Jaga independensi penyelenggara
Pilkada Sidoarjo saat ini memasuki masa pembentukan badan ad hoc. Sejauh ini, seluruh tahapan proses pilkada berjalan lancar. KPU Sidoarjo dan Pemkab Sidoarjo telah menandatangi naskah perjanjian hibah daerah (NPHD) sebesar Rp 45 miliar pada Oktober 2019.
Akan tetapi, karena ada peningkatan kebutuhan anggaran, yakni penambahan biaya untuk badan ad hoc, dilakukan klausul tambahan NPHD pada Januari lalu. Nilai dana hibah yang diterima KPU Sidoarjo melonjak hampir dua kali lipat menjadi Rp 75,9 miliar. Saat ini anggaran tersebut mulai dicairkan.
Mulusnya proses hibah anggaran pilkada Sidoarjo memantik pertanyaan dari sejumlah anggota Komisi II DPR RI. Sebab, di banyak daerah lain, proses hibah ini terkendala. Mulusnya proses hibah ini dikhawatirkan memengaruhi independensi penyelenggara pemilu. Apalagi, Wakil Bupati Sidoarjo Nur Achmad berniat mencalonkan diri.
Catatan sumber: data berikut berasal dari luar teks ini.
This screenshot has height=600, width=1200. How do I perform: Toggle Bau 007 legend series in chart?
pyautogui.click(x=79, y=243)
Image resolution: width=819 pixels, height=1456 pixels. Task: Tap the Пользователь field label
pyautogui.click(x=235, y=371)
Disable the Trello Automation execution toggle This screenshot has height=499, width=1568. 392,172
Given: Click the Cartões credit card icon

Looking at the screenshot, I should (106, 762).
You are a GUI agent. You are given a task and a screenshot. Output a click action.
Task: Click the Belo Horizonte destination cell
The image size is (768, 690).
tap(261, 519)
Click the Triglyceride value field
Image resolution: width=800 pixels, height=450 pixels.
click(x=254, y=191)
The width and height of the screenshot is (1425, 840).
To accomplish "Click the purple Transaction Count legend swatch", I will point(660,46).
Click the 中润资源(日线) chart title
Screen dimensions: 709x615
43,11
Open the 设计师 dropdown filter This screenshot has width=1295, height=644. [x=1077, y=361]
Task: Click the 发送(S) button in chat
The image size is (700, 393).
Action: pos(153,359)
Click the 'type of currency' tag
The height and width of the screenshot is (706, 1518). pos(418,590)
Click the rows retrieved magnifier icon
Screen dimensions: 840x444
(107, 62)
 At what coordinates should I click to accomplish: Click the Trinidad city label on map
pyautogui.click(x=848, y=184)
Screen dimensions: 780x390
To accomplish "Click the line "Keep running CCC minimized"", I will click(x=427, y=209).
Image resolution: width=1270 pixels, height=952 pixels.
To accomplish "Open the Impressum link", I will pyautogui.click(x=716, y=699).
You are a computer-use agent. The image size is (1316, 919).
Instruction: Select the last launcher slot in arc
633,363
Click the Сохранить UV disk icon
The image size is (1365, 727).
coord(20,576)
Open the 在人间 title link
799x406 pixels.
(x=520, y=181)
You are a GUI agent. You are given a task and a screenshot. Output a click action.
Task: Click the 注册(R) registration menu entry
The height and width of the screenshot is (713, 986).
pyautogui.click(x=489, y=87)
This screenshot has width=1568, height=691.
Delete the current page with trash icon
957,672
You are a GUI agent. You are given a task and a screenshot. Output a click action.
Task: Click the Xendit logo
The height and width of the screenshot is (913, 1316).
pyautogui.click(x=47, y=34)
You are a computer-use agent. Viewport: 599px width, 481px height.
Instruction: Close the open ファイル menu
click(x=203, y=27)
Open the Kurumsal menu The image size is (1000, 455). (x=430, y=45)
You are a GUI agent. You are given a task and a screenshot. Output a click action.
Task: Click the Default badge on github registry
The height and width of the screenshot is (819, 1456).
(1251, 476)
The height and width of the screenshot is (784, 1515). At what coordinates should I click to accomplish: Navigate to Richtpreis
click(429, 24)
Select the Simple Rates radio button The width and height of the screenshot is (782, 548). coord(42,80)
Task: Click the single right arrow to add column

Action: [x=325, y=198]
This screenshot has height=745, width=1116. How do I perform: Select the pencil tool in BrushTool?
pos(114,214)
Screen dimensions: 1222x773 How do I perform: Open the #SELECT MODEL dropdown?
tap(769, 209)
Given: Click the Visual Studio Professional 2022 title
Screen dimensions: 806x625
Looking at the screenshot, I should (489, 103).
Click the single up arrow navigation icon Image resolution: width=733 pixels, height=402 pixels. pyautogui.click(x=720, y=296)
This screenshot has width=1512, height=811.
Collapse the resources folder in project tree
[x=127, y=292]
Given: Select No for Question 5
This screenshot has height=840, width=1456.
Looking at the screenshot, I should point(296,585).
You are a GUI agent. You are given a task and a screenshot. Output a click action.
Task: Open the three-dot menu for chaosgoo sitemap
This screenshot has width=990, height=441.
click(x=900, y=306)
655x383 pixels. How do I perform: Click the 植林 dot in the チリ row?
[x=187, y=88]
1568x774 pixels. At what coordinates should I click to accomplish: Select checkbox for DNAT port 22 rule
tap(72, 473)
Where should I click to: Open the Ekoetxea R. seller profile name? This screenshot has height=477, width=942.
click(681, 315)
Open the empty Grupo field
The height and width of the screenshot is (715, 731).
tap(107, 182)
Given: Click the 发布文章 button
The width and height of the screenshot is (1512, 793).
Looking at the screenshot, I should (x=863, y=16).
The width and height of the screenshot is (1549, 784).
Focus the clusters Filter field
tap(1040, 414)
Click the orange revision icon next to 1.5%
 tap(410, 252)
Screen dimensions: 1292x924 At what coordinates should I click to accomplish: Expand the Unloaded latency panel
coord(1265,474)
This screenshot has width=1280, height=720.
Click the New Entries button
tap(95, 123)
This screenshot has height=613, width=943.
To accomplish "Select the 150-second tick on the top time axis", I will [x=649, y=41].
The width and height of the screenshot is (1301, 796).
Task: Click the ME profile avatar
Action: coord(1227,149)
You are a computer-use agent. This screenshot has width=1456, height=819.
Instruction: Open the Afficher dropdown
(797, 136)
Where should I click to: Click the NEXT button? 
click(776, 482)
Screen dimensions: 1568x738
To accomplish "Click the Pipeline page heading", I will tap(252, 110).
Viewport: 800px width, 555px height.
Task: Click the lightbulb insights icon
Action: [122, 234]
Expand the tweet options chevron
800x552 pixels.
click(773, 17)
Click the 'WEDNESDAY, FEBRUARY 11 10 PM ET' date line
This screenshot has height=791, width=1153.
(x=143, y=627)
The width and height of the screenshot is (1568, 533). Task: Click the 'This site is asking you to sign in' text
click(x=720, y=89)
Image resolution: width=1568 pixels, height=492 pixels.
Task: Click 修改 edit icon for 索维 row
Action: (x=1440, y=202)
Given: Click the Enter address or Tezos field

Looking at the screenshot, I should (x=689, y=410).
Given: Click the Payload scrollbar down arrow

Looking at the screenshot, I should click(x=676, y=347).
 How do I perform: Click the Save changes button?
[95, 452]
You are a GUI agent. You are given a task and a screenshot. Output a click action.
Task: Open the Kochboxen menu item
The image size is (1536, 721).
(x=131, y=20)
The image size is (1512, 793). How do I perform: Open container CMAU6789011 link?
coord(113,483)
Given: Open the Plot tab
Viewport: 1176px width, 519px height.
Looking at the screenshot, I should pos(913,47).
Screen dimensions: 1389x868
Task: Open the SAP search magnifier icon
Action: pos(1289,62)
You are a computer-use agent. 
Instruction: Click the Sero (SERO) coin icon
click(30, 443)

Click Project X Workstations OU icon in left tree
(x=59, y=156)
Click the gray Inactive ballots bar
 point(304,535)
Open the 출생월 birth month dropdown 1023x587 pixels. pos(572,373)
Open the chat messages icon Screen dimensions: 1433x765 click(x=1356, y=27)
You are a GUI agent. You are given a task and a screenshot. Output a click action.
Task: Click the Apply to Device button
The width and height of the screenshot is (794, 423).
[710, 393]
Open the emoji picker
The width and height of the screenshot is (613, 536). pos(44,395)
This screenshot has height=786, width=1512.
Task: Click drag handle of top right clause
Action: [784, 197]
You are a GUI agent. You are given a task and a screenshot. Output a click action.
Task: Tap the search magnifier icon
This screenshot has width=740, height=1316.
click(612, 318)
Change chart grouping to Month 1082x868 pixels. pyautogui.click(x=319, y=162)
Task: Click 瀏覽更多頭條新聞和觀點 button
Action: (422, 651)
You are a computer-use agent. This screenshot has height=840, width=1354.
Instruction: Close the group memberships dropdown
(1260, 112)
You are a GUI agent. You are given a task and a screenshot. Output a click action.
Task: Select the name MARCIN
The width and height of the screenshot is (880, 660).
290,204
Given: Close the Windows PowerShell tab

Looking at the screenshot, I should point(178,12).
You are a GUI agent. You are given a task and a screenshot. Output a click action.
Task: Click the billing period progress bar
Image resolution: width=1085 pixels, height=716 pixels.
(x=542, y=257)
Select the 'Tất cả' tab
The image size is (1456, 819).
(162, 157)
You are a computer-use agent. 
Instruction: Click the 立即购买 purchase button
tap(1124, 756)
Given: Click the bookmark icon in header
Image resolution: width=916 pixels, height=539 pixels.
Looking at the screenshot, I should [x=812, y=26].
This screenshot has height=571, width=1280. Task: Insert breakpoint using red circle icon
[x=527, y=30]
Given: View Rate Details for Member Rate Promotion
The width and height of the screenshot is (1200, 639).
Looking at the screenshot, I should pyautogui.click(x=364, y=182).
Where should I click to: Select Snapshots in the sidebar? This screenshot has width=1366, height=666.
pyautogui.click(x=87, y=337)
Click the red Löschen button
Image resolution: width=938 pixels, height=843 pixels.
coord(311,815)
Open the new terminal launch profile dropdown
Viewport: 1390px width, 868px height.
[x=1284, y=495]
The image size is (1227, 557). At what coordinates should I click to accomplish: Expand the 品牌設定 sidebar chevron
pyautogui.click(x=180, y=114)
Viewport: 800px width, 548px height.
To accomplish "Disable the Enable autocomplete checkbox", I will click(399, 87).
Nur Achmad membantah hal itu. Menurut dia, proses penandatanganan NPHD terhadap penyelenggara pilkada sudah sesuai peraturan perundangan. Pemanfaatan dana hibah tersebut juga diawasi Kejaksaan Negeri Sidoarjo untuk mencegah terjadinya penyimpangan atau korupsi.